Many industry participants do not necessarily consider whether a customer communication voicing a complaint is in "oral" or "written" form. A peculiar quirk of FINRA's rules is that the self-regulator's reporting requirements require the prompt reporting of "any written complaint" and do not similarly address the mere "oral complaint. Additionally, FINRA's reporting requirement limits the reporting of "any written customer complaint" to those "involving allegations of theft or misappropriation of funds or securities or forgery."

Always be mindful, however, of the difference between the obligations imposed upon a FINRA member firm to report events to the self-regulatory organization and the separate disclosure obligations of the Uniform Application for Securities Industry Registration or Transfer ("Form U4").

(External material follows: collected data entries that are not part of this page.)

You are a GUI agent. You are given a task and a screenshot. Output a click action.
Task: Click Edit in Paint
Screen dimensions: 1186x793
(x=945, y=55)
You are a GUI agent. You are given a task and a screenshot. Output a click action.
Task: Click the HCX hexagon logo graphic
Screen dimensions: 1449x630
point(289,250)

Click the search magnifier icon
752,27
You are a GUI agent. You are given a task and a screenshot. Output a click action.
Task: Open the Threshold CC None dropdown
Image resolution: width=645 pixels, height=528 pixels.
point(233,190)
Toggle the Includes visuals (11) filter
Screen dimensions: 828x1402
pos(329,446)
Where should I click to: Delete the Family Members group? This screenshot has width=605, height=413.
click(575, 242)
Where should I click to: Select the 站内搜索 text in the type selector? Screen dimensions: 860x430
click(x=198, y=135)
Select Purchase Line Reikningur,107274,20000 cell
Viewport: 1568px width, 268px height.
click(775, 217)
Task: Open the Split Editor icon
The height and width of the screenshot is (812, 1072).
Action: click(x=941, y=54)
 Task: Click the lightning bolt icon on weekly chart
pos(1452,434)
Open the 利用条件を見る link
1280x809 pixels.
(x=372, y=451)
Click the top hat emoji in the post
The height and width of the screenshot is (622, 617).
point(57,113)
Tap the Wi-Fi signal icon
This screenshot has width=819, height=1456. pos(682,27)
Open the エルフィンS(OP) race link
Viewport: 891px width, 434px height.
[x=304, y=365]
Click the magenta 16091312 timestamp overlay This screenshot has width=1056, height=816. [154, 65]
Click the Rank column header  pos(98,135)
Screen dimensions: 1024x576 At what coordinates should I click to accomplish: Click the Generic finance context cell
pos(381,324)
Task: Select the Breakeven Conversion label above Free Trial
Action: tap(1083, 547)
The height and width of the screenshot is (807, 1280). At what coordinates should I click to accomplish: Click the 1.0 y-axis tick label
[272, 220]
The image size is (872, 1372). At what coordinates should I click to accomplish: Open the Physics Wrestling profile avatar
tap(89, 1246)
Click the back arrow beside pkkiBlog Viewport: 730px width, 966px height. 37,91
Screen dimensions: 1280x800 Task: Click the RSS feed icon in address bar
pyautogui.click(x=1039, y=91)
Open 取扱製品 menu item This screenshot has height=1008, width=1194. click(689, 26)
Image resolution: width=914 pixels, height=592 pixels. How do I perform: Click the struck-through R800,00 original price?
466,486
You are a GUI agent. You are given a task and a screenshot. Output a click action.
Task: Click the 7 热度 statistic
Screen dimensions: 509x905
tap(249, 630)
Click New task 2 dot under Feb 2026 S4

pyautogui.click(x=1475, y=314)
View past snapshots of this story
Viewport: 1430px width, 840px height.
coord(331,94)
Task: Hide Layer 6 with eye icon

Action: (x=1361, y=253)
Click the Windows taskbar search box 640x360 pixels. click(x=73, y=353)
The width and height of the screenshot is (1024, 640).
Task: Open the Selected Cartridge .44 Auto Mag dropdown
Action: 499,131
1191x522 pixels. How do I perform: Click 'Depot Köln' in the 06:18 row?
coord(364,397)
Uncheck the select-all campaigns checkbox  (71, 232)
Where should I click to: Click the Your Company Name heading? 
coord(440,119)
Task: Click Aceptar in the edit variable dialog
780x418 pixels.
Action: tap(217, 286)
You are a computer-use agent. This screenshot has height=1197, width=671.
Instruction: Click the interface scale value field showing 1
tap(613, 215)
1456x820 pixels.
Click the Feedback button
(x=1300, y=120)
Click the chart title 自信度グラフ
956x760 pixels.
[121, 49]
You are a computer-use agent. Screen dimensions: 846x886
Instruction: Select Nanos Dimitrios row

Notably, under the Form U4 heading: Customer Complaint/Arbitration/Civil Litigation Disclosure, we find the following Item 14I questions:

(2) Have you ever been the subject of an investment-related, consumer-initiated (written or oral) complaint, which alleged that you were involved in one or more sales practice violations, and which:

(a) was settled, prior to 05/18/2009, for an amount of $10,000 or more, or;

(b) was settled, on or after 05/18/2009, for an amount of $15,000 or more?  

(3) Within the past twenty four (24) months, have you been the subject of an investment-related, consumer-initiated, written complaint, not otherwise reported under question 14I(2) above, which:

(a) alleged that you were involved in one or more sales practice violations and contained a claim for compensatory damages of $5,000 or more (if no damage amount is alleged, the complaint must be reported unless the firm has made a good faith determination that the damages from the alleged conduct would be less than $5,000), or;

(b) alleged that you were involved in forgery, theft, misappropriation or conversion of funds or securities?

Also READ: "FINRA Complains About CCO Complaint Reporting" (BrokeAndBroker.com Blog, October 29, 2015)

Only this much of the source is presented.